The surname Burgoyne is a reminder that to the south and east of Radnorshire lay districts which once had a decidedly French character - the name means a native of Bourgogne or Burgendy.  In Radnorshire, at least, it was often spelt Burgwyn or, as in the case of young Thomas of the Gobe* farm christened at Gladestry parish church on 17th June 1827, Burgwynne.

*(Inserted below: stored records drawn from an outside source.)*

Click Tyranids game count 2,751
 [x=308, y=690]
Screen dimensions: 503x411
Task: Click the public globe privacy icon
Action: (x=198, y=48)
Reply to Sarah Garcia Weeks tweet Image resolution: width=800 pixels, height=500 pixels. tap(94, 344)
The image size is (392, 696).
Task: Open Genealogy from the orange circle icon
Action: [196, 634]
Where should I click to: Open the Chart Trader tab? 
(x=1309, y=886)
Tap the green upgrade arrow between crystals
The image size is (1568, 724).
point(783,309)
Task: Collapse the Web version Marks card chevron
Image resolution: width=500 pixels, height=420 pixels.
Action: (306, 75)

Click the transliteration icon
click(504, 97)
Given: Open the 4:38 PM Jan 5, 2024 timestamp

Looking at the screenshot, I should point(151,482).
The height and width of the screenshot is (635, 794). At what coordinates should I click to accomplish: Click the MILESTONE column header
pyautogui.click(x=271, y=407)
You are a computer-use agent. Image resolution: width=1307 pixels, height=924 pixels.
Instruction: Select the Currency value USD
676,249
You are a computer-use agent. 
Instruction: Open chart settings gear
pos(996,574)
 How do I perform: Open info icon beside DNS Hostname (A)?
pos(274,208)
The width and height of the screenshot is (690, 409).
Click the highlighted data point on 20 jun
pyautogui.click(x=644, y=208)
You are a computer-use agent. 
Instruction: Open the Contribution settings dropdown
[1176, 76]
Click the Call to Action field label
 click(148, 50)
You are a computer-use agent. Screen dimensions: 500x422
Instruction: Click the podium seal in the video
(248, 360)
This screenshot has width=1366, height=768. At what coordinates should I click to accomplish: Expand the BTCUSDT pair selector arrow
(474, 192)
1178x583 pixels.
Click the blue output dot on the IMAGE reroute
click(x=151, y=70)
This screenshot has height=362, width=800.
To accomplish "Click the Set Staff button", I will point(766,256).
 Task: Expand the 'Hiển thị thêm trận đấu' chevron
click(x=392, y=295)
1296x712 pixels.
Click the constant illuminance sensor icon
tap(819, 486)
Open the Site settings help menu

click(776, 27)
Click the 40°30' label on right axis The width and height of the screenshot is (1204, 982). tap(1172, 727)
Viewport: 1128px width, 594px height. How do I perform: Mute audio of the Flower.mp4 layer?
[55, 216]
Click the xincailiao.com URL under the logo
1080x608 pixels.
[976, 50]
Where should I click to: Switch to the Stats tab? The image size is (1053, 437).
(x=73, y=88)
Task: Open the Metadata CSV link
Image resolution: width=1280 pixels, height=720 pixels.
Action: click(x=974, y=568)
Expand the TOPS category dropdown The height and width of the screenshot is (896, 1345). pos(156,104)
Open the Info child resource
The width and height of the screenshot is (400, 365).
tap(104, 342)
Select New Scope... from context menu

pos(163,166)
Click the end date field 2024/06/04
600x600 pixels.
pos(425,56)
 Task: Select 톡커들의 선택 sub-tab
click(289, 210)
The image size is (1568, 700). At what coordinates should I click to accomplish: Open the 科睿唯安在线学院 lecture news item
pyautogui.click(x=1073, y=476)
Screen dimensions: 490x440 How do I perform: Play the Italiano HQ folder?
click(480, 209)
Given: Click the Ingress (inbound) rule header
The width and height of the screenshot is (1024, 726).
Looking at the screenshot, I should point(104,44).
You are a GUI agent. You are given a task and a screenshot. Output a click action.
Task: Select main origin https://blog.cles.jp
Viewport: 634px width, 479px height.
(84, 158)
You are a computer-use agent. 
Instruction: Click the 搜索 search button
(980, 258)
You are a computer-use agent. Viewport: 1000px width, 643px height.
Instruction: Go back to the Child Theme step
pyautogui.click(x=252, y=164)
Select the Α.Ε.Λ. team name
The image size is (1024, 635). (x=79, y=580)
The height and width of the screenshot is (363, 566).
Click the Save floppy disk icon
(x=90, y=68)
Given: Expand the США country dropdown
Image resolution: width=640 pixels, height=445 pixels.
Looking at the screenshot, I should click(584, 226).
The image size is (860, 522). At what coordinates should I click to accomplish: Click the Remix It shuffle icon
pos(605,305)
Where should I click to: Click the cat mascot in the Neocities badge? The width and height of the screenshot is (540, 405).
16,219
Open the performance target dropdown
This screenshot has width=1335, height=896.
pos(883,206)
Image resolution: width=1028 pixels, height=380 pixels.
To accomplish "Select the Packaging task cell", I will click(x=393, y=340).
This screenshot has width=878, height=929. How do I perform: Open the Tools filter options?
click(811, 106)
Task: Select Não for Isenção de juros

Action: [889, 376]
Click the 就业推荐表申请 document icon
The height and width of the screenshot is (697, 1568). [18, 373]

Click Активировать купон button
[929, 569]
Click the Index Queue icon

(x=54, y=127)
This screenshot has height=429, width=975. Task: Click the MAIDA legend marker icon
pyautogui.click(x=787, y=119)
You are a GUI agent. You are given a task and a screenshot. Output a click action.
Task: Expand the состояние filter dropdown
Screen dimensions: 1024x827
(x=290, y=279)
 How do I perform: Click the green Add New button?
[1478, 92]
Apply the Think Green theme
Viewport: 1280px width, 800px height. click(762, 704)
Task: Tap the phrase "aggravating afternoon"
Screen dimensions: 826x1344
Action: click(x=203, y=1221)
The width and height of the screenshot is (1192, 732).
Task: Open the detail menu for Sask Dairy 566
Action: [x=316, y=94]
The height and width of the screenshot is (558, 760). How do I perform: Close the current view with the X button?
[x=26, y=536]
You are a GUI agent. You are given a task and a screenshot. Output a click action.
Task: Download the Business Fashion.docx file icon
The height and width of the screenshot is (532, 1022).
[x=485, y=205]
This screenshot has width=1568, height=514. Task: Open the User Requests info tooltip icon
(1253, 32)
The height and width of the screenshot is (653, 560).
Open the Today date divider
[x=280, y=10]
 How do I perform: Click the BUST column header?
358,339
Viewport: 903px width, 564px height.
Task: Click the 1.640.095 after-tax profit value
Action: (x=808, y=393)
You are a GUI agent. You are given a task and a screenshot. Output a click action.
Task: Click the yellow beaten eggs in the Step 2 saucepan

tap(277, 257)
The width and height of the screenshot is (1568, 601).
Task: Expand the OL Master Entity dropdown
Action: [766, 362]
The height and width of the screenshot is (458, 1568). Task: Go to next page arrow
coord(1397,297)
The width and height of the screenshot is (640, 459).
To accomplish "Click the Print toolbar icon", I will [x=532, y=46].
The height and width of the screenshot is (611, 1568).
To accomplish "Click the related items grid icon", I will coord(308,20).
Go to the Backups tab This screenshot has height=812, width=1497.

By the time Thomas reached Australia in 1849 he had a young wife, a sound knowledge of all aspects of the building trade - a speciality of his family - and was spelling his name as Burgoyne.  You can read more about him in the Australian Dictionary of Biography, here.  To this we can only add that once, when confronted by a party of aborigine warriors, he impressed upon them the superiority of European weaponry by shooting their dog.  Thomas led his Independent (Country) Party in the South Australian assembly for 30 years, attributing his eventual defeat at the age of 88 to the fact that many hundreds of itinerant workers, engaged in building a railway, were on the electoral register.

* Does anyone know the origin of this placename?

Tuesday, January 08, 2013

A Radnorian and the Ku Klux Klan

John Evans, originally of Esgair Rhiw, Nantmel (1867-1958) and later a Saskatchewan politician and member of the Canadian House of Commons between 1921 and 1930, was a radical, anti-war, anti-imperialist, anti-capitalist voice who eventually left the Progressive Party to join the socialist CCF.

Why given this background was Evans accused of being a member of the Ku Klux Klan, and why does his comment in the Canadian Commons that the Klan's members were "not in any way what one might call hot-headed and they are absolutely against any violent or unconstitutional way of doings things" get quoted in various histories of racism in Canada?

It comes as a surprise to learn that the Klan was estimated to have 25,000 members in Saskatchewan in the late 1920s, this in a province with less than a million inhabitants.  The prairie Klan had only the most tenuous links with its American progenitor, although it adopted the same regalia and cross-burning antics.  It exploited fears about East European immigration and the influence of the Roman Catholic church in some of the province's public schools.  If John Evans sought to ride the Klan tiger - and he would have known of another popular, secretive, oath-bound society from his native parish, the Rebeccaites of Radnorshire - his political enemies rode it better; Evans' defeat in the 1930 General Election being put down to Klan backing for his Conservative opponent.
 


Synchronised Slurring

The BBC's Christmas drama offering Restless has been widely mocked for errors such as the sight of this lovely 1947 Truimph roadster trundling through wartime New Mexico ........ on the wrong side of the road.

Of more interest was the factual background against which the play was set, the Vanlo incident and, especially, British Security Coordination, Churchill's information/disinformation outfit operating in the United States.

It's doubtful if the practitioners of black and grey propaganda ever really went away, but surely they'd not waste their talents on anything as trivial as Wales and its ailing tongue?

Well, there have been some interesting newspaper articles concerning the Welsh language in the English press of late.  These usually hit on some minor incident or invention, which is suddenly thought important enough to raise blood pressure throughout Middle England ..... an obscure tweet complaining about school toilets in Ceredigion perhaps, or an arch-druid involved in a spat in a Pwllheli shop.  In the latest example an author moans about the Welsh Books Council and it makes the pages of, well, the usual offenders, the Telegraph and the Mail.

Are we to expect more of this synchronised slurring in the run-up to the Scottish Independence vote?  At least the most recent furore led me to this commaful "tribute" page.